PROBLEMS:
a) In the passage on the 1683 siege of Vienna, rewrite the paragraph beginning "During this very special and holy season" as a short bulleted list that keeps its main points.
b) According to the passage on the 1683 siege of Vienna, whose cavalry swooped down from the Kahlenburg Heights and routed the besieging army?
c) Extend the passage on the 1683 siege of Vienna by writing a few sentences that pick up after its final sentence, ending in "do not materialize," and keep its voice and argument.

SOURCE EXCERPT:
──────────────────────────────

Yet, hope—our Hope—is never extinguished.
On September 11, 1683 nearly 300,00o fanatical
Muslims under the command of Kara Mustafa, besieged the city of Vienna,
defended by an allied army of around 60,000 beleaguered Christian knights. Who
can forget the “miracle of the Kahlenburg Heights,” when the Winged Hussar
cavalry of King John Sobieski of Poland swooped down on the Islamic horde and
utterly routed them?
Christian Europe and the heritage our ancestors
received as a precious legacy and inheritance were thus preserved; Kara Mustafa
had vowed to take and destroy Vienna, and then water his horses in the Tiber
River and “convert Notre Dame de Paris into a Mosque”!
It was undoubtedly the resilience and faith of
Christians that saved Vienna—and Europe—back then.
Once again we are called forth to defend our faith
and the civilization that our faith has over the centuries produced, for it is
a civilization that at its best magnifies and glorifies that faith.
In my volume, The
Land We Love, I close with a call to arms, to put on “the whole armour of
God” and, although reduced to a remnant, go forth once again as knights of old,
“in hoc signo vinces,” and under the sign of Cross, be victorious:
During this
very special and holy season, let us think about our heritage, about the rich
traditions and legacy entrusted to us. We may be few, but if we are committed,
if we work intelligently and skillfully, each one of us doing what best he can
do, then we can change the course of history, starting here and now.
That
admonition may appear like no easy task. At times, it seems, despair reigns,
and the questions arise: Why even try? Why attempt to reverse the apparent and
irreversible movement — the tide — of history? And the response must come from
deep within us: Because God is still in control of history — because we do not
know what may happen — even the best laid plans and the surest theories and
most predictable outcomes often do not materialize.

──────────────────────────────

DATA:
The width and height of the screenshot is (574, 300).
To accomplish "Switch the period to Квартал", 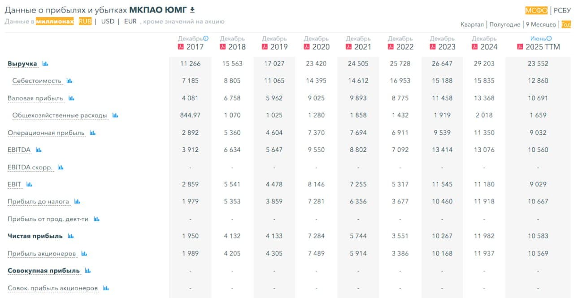I will [472, 25].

──────────────────────────────

EXERCISE RESULTS:
a)
- During this holy season, reflect on our heritage and the rich traditions and legacy entrusted to us.
- We may be few, but commitment matters.
- If each of us works intelligently and skillfully, doing what he does best, we can change the course of history.
- That change can start here and now.

b) The Winged Hussar cavalry of King John Sobieski of Poland.

c)
We can
recall many such instances throughout recorded history. Who among respected
observers and diplomats in July 1914 would have thought that in a little more
than four short years three great European empires, dating back hundreds of
years, would disappear from the face of the earth? Indeed, few predicted in
1923 that a jailed and obscure German war veteran and failed artist would, in
less than eighteen years, come to dominate the European continent, if only for twelve
years. Who would have dreamed in 1916 that Vladimir Lenin, in lonely exile in
Switzerland, would in one short year become dictator of the world’s largest
nation? And, then, who would have thought that the Communist system he created
would suddenly expire ignominiously in a few short months in 1991, to quote T.
S. Eliot, “not with a bang, but with a whimper?”
These
lessons and many others spread out before us and offer a cautionary tale:
history is not written by the pusillanimous or by timid souls, but by those
who, even woefully outnumbered and seemingly destined for failure, seize the
initiative and, like General Bedford Forrest, “get there first with the most,”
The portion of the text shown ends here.